## TASK OBJECTIVE
In the part that opens with the line containing "Where should I click to: Pick" and closes with the line containing "click(x=221, y=215)", replace "Screen dimensions" with "Screen size". Write out only those lines, leaving everything else in them unchanged.

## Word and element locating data
'''

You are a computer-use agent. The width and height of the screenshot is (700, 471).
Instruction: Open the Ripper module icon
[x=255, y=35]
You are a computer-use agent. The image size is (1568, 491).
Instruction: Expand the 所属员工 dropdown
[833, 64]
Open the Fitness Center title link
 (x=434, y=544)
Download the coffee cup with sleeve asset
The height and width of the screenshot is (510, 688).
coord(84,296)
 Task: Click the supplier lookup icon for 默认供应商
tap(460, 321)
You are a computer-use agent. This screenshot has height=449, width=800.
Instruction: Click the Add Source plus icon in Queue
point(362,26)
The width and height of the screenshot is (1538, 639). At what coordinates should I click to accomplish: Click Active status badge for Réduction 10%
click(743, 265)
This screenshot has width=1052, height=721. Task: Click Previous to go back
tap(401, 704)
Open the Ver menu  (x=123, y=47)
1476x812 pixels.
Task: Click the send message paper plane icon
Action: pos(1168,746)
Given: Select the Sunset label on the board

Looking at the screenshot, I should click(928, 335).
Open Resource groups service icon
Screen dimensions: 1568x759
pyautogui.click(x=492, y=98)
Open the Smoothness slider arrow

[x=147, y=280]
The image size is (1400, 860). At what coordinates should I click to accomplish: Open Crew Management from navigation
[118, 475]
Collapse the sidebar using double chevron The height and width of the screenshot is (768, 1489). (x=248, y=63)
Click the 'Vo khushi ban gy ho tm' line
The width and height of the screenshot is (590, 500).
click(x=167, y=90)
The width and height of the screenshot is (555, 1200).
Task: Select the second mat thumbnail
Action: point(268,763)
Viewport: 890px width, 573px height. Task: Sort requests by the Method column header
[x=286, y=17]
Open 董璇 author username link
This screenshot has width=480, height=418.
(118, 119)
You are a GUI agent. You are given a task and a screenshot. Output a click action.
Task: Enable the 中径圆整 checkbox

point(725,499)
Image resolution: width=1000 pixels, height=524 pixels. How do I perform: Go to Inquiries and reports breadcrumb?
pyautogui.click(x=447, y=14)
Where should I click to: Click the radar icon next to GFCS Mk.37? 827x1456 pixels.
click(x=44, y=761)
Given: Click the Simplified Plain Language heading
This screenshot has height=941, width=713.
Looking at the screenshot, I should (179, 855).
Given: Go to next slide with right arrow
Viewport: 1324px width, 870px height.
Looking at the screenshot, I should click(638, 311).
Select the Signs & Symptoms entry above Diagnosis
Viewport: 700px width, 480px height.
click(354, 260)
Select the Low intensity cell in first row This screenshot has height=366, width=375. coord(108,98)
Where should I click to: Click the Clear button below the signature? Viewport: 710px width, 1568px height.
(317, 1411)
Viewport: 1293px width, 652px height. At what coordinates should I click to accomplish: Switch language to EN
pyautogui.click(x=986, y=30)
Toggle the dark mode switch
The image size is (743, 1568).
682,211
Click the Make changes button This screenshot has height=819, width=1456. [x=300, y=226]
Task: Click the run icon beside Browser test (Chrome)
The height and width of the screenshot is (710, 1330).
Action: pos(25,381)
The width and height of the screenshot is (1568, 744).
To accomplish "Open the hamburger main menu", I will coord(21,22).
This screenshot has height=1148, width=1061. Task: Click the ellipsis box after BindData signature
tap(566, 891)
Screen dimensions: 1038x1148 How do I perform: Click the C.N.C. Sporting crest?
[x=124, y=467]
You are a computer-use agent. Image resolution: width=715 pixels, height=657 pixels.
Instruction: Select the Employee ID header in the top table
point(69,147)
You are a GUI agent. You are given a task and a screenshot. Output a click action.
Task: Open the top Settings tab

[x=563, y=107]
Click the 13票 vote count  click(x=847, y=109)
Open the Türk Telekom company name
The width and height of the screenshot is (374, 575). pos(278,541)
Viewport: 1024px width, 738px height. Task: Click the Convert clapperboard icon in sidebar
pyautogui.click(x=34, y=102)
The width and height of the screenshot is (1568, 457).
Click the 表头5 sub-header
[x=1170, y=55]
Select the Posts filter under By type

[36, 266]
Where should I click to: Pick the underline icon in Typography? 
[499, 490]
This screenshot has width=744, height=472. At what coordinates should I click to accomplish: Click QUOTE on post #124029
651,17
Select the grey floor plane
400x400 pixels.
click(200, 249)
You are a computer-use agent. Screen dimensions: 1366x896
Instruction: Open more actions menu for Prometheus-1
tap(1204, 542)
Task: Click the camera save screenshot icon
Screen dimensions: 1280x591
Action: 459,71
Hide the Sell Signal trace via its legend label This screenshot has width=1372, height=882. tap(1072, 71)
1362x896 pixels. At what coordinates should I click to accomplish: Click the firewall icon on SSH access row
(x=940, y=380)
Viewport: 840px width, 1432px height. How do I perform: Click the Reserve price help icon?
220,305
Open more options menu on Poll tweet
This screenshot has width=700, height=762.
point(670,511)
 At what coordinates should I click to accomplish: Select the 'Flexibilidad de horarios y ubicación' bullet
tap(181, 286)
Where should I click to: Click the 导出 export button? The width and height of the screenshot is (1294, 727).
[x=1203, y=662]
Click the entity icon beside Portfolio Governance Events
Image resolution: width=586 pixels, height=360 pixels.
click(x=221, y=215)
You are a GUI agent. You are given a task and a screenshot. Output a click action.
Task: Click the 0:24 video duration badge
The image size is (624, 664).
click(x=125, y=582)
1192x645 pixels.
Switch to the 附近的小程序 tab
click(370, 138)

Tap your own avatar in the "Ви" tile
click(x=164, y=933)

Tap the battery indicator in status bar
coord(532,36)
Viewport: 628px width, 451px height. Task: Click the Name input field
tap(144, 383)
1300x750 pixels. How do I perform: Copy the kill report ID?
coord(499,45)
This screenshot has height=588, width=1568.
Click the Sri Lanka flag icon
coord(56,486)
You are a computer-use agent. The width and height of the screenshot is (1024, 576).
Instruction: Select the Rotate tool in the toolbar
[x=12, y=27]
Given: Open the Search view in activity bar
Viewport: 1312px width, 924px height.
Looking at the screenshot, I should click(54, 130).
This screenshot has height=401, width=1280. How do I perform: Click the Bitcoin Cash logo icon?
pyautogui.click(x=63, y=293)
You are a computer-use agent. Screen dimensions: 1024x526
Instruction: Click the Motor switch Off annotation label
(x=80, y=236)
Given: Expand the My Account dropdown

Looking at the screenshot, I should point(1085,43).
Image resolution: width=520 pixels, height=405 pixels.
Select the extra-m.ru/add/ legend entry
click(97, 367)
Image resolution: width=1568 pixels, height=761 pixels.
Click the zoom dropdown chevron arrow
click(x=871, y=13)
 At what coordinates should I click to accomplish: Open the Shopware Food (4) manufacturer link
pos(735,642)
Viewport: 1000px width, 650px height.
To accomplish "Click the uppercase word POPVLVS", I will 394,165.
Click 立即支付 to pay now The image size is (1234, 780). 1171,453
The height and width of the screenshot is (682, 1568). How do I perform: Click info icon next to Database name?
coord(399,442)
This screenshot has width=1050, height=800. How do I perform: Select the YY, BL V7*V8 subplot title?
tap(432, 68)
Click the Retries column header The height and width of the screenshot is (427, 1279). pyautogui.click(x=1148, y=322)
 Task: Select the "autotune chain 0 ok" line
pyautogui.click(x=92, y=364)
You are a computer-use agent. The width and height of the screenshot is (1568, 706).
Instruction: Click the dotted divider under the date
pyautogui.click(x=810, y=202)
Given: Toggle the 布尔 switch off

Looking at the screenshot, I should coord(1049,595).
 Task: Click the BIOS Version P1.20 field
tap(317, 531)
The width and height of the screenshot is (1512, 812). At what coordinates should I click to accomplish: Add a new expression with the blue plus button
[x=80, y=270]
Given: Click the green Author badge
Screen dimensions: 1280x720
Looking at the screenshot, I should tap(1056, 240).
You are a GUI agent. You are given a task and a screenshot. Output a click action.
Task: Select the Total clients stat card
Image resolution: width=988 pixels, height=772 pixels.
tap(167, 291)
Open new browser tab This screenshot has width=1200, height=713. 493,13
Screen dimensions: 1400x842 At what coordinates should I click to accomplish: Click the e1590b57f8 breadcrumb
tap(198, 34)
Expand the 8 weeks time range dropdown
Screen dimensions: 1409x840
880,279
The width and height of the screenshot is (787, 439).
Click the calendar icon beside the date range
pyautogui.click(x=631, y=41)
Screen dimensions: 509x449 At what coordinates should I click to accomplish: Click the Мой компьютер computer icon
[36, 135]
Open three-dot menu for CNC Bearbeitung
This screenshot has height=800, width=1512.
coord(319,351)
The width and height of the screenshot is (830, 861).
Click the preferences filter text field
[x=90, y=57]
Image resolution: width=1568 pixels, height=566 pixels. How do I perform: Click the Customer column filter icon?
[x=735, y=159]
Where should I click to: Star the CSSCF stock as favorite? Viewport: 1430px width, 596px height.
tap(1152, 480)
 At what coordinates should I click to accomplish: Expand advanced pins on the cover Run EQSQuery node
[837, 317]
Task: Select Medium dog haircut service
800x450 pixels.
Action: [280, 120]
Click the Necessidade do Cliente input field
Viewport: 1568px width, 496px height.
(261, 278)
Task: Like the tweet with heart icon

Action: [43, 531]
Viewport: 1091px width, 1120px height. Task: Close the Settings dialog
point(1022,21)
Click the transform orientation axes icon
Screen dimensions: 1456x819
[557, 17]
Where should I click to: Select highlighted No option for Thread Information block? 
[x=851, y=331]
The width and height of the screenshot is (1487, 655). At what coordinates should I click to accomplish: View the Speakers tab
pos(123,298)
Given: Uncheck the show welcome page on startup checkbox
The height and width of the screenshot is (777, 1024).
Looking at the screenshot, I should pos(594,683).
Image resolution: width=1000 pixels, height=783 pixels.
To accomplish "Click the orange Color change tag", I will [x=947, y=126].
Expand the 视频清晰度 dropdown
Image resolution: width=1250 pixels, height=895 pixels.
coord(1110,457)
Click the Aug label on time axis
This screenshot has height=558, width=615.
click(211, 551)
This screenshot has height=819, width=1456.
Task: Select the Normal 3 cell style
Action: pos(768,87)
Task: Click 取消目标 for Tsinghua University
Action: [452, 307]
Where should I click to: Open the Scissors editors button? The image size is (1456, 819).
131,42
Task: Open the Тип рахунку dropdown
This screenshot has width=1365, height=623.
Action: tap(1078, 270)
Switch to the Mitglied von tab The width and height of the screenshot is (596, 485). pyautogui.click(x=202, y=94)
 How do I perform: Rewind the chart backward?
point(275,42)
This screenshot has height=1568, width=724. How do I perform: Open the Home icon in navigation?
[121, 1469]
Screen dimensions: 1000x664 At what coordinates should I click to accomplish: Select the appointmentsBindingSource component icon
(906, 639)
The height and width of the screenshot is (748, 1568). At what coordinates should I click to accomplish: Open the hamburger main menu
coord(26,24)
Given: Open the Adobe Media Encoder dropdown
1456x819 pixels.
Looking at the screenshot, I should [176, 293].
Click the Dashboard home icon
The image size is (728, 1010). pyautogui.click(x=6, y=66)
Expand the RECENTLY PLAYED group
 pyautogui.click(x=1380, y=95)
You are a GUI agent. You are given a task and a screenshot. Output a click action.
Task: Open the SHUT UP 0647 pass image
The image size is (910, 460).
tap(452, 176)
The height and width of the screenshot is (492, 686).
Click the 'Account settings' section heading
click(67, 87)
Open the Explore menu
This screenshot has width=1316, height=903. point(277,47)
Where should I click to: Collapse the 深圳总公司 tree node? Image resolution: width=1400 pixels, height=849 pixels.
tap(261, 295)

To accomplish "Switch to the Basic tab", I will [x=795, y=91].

'''

## ANSWER TO THIS PROBLEM
Where should I click to: Pick the underline icon in Typography? 
[499, 490]
This screenshot has width=744, height=472. At what coordinates should I click to accomplish: Click QUOTE on post #124029
651,17
Select the grey floor plane
400x400 pixels.
click(200, 249)
You are a computer-use agent. Screen size: 1366x896
Instruction: Open more actions menu for Prometheus-1
tap(1204, 542)
Task: Click the camera save screenshot icon
Screen size: 1280x591
Action: 459,71
Hide the Sell Signal trace via its legend label This screenshot has width=1372, height=882. tap(1072, 71)
1362x896 pixels. At what coordinates should I click to accomplish: Click the firewall icon on SSH access row
(x=940, y=380)
Viewport: 840px width, 1432px height. How do I perform: Click the Reserve price help icon?
220,305
Open more options menu on Poll tweet
This screenshot has width=700, height=762.
point(670,511)
 At what coordinates should I click to accomplish: Select the 'Flexibilidad de horarios y ubicación' bullet
tap(181, 286)
Where should I click to: Click the 导出 export button? The width and height of the screenshot is (1294, 727).
[x=1203, y=662]
Click the entity icon beside Portfolio Governance Events
Image resolution: width=586 pixels, height=360 pixels.
click(x=221, y=215)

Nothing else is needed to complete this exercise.